RRHI's small shareholders face total liquidity freeze after PSE suspension
Robina Gokongwei Pe and Lance Gokongwei
The Philippine Stock Exchange (PSE) suspended trading of Robinsons Retail Holdings Inc. (RRHI) on July 13, after a share buyout by the founding Gokongwei family squeezed the company’s public ownership to a fraction of a percent, effectively trapping remaining minority shareholders.
The trading halt was triggered after JE Holdings Inc., the private investment vehicle of the Gokongwei family, crossed a block sale of 229.58 million common shares at ₱48.3 apiece.
The transaction, valued at approximately ₱11.1 billion, successfully concluded a tender offer aimed at taking the multi-format retail giant private. The share absorption reduced RRHI’s public float to a mere 0.31 percent, breaching the exchange’s 20 percent minimum public ownership requirement.

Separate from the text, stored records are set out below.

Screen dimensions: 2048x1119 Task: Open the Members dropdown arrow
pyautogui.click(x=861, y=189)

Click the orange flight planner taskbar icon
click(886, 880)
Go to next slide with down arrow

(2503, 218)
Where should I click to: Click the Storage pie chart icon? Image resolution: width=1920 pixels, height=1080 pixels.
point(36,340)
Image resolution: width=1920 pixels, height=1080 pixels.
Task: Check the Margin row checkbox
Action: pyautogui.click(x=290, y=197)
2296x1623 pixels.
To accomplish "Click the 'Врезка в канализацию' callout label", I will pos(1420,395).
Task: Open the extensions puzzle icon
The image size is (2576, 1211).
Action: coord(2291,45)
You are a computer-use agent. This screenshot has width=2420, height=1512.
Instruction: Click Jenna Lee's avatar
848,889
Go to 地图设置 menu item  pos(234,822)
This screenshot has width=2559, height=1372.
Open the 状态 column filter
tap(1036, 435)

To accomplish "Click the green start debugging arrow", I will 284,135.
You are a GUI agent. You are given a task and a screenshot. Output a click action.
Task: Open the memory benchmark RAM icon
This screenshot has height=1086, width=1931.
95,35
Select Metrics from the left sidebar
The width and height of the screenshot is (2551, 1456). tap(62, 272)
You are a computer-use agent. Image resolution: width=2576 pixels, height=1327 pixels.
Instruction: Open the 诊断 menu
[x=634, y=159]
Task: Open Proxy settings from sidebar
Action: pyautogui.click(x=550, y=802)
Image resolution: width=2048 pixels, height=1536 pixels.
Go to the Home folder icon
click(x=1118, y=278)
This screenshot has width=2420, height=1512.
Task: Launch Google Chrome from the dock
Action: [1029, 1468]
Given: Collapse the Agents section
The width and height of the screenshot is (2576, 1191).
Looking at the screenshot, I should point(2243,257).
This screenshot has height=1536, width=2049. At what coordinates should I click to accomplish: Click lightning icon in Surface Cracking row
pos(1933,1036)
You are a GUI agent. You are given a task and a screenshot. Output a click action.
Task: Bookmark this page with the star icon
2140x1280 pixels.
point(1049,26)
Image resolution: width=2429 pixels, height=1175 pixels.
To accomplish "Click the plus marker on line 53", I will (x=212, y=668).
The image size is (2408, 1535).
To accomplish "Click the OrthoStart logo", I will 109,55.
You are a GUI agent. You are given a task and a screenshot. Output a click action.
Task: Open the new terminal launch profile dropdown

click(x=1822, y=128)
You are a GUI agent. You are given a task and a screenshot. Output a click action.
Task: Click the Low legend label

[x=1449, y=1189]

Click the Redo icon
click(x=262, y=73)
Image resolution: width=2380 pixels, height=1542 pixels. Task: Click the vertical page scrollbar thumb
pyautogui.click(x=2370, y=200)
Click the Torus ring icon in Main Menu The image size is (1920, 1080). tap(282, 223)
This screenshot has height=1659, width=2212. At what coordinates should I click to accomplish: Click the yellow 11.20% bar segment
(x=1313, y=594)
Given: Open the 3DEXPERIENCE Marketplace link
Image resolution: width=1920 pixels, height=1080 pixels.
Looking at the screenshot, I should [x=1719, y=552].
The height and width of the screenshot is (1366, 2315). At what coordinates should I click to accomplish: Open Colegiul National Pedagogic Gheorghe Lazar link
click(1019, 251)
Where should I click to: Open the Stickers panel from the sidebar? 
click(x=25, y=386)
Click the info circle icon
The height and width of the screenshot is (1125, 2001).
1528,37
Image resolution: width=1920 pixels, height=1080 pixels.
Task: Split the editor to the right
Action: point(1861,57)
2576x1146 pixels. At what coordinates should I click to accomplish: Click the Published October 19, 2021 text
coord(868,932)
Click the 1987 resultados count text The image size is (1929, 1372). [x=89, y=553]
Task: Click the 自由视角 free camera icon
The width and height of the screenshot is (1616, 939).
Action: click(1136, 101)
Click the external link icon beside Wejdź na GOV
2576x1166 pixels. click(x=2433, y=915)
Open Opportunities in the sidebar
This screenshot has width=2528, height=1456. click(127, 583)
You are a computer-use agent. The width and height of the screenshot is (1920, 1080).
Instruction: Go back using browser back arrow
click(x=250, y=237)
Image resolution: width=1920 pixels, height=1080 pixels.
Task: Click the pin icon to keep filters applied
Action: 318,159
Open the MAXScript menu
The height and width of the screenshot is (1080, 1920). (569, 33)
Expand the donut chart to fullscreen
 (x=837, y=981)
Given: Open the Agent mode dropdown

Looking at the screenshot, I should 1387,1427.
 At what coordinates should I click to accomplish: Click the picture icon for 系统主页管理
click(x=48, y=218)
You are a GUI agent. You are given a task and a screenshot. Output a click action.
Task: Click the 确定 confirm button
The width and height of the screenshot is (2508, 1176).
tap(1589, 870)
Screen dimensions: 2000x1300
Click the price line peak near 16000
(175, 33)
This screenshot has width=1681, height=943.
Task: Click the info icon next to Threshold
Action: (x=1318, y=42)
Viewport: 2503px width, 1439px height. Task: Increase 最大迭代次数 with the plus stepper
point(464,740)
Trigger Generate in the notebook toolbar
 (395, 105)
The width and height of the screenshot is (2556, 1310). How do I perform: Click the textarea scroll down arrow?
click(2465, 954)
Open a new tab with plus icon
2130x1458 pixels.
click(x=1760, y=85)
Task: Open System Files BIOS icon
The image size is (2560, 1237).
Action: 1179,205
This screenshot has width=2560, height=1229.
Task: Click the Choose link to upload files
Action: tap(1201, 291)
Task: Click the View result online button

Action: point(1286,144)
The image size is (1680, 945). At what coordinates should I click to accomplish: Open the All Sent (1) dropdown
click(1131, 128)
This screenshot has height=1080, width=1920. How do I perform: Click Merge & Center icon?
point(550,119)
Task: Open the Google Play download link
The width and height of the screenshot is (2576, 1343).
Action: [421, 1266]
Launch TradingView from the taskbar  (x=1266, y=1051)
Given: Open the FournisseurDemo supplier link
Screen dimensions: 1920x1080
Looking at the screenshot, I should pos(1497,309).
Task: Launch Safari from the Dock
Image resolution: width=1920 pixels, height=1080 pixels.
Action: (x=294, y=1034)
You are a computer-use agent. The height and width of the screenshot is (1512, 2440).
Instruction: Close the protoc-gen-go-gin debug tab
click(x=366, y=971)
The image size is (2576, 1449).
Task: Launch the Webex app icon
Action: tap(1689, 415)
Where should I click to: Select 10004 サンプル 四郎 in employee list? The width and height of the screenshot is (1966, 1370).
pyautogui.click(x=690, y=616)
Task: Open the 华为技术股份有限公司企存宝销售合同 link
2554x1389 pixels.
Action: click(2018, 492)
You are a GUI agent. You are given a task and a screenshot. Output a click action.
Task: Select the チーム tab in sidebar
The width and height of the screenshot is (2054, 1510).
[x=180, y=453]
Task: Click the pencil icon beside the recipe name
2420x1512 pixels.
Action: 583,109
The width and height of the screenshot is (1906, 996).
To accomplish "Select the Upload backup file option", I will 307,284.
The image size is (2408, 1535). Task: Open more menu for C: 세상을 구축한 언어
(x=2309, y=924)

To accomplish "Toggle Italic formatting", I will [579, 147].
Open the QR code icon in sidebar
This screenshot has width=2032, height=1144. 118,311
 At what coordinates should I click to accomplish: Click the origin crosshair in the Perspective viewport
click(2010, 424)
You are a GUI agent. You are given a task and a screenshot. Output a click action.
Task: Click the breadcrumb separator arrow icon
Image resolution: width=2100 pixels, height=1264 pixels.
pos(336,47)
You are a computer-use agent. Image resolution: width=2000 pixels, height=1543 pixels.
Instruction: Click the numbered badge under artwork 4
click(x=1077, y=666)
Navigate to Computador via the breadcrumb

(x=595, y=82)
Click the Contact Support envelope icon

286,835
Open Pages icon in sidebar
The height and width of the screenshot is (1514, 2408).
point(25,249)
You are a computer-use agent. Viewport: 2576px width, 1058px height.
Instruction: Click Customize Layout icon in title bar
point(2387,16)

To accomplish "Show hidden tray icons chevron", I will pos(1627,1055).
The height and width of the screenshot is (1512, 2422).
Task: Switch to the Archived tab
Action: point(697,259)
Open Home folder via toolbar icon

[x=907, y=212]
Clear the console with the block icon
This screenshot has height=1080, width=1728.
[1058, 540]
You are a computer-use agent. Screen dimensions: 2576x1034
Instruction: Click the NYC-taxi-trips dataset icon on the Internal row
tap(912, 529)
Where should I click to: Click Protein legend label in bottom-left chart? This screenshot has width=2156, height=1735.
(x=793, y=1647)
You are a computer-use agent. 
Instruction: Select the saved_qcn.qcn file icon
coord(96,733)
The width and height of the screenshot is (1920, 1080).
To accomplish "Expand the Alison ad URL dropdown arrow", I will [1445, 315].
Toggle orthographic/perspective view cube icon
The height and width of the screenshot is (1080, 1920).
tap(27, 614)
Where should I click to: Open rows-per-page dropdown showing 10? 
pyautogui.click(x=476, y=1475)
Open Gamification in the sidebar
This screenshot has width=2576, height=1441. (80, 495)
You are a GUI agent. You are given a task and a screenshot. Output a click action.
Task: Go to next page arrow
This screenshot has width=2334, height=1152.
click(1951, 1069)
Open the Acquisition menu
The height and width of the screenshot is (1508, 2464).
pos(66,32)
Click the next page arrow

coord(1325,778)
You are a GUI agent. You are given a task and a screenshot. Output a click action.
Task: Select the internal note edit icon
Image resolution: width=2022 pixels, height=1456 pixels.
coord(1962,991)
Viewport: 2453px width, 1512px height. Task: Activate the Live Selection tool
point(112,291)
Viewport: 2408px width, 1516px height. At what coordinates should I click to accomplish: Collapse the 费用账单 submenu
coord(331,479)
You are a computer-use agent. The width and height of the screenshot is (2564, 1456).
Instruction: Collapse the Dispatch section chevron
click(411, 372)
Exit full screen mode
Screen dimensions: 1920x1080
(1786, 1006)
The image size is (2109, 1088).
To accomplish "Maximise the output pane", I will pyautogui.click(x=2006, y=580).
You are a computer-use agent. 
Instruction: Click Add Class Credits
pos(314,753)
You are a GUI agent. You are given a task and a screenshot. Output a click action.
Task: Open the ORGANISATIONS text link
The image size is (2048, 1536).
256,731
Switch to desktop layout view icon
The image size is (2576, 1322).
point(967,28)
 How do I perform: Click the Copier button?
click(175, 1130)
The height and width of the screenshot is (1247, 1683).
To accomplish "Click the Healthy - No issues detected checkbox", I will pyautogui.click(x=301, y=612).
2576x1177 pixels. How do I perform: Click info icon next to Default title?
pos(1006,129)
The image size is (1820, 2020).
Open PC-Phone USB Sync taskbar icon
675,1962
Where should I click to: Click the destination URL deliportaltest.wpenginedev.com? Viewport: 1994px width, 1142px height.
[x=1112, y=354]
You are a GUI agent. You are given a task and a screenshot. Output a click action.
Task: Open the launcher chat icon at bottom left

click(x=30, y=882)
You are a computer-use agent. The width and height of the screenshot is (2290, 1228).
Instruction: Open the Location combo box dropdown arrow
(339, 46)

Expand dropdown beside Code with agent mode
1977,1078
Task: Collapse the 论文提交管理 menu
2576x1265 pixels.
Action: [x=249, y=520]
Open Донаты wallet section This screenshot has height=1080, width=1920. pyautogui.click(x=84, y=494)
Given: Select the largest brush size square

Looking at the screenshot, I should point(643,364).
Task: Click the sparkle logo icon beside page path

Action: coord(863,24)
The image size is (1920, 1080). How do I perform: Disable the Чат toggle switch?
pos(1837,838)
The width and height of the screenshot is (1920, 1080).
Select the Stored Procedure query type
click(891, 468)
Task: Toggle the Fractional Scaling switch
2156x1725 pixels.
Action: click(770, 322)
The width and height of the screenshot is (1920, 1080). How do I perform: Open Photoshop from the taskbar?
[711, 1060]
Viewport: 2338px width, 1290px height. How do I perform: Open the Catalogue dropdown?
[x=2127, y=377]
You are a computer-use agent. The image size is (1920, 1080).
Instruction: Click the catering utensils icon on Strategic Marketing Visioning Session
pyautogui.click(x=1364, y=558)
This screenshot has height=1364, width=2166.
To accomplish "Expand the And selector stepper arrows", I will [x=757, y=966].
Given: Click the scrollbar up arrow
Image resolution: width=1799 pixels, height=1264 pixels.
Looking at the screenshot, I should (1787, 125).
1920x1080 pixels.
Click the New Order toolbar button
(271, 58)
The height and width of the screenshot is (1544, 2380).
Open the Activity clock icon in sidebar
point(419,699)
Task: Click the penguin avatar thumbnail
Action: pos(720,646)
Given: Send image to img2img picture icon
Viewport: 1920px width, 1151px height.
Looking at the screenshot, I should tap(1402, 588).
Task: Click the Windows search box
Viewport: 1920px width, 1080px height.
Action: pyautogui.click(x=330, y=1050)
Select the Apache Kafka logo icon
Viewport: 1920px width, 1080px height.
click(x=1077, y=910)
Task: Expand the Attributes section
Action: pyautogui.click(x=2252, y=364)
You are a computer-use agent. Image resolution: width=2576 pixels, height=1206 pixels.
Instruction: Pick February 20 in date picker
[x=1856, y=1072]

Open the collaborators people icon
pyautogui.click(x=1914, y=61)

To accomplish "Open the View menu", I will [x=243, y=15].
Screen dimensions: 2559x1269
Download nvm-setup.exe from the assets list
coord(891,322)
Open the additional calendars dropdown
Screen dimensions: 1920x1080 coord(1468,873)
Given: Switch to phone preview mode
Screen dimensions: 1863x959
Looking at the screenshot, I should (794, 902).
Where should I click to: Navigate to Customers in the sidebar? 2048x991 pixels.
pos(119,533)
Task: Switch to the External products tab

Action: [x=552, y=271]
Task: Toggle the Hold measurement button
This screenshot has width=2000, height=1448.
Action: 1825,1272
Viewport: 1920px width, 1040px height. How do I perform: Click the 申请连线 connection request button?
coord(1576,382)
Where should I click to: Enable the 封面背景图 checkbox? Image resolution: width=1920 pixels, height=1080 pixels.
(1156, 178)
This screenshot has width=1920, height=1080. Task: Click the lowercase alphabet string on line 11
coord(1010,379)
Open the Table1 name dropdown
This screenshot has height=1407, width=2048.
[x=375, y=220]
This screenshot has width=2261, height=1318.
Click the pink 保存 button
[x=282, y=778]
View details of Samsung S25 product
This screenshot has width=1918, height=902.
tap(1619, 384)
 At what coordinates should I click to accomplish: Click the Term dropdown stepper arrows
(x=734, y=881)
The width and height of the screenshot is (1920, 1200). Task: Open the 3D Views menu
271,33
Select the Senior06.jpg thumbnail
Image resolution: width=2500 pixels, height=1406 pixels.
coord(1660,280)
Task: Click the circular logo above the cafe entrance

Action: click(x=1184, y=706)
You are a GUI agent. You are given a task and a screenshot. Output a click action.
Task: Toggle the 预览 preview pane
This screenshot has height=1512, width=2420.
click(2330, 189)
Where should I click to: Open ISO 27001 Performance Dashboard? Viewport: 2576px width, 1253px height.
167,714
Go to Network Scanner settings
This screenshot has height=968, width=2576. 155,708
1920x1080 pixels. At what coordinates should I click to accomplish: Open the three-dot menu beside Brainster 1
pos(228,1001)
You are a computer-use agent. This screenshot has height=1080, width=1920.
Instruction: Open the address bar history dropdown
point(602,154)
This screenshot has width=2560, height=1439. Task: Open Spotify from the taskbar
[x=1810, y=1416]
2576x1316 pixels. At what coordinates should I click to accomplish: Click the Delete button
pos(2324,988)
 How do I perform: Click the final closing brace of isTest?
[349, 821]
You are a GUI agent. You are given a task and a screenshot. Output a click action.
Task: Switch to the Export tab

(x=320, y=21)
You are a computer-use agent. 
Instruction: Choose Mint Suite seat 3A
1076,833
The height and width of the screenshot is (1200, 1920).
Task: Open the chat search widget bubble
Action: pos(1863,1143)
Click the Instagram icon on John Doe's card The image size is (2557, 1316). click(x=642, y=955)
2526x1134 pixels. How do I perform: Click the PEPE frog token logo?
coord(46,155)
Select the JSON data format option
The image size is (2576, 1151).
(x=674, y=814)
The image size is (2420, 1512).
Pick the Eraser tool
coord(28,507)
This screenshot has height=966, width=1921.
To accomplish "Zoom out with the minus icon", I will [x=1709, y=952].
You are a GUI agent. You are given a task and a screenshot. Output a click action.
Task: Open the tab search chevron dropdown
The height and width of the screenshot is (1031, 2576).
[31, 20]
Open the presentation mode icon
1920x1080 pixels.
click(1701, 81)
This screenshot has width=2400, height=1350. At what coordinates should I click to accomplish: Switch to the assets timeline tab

Under the amended rules of the local bourse, listed companies that violate the minimum public ownership threshold are suspended from trading for up to six months. If they fail to restore the public float within this window, they face automatic delisting.
RRHI has already informed regulators that it has no intention of restoring the float, as it actively pursues a voluntary delisting targeted for July 28, 2026.
The trading suspension immediately freezes liquidity for minority shareholders who skipped the ₱48.3-per-share buyout, locking holdouts into their positions with no viable way to liquidate their holdings through the public bourse.
Any future attempt to cash out of the unlisted stock must take place over-the-counter, requiring investors to manually source their own buyers. Furthermore, off-market transactions strip away the tax efficiencies enjoyed by publicly listed equities.
Rather than paying the nominal stock transaction tax, sellers of private shares face higher capital gains taxes and documentary stamp taxes, alongside a substantial burden of administrative paperwork.
The privatization brings a close to RRHI’s 13-year run on the local exchange, where it raised ₱28.12 billion in a 2013 initial public offering.
RRHI has pitched the delisting as a reset, arguing that the public market has long undervalued the business. Despite the market exit, the company—which operates a network of over 2,700 stores—is maintaining its aggressive expansion plans, earmarking ₱5 billion to ₱7 billion for capital expenditures this year.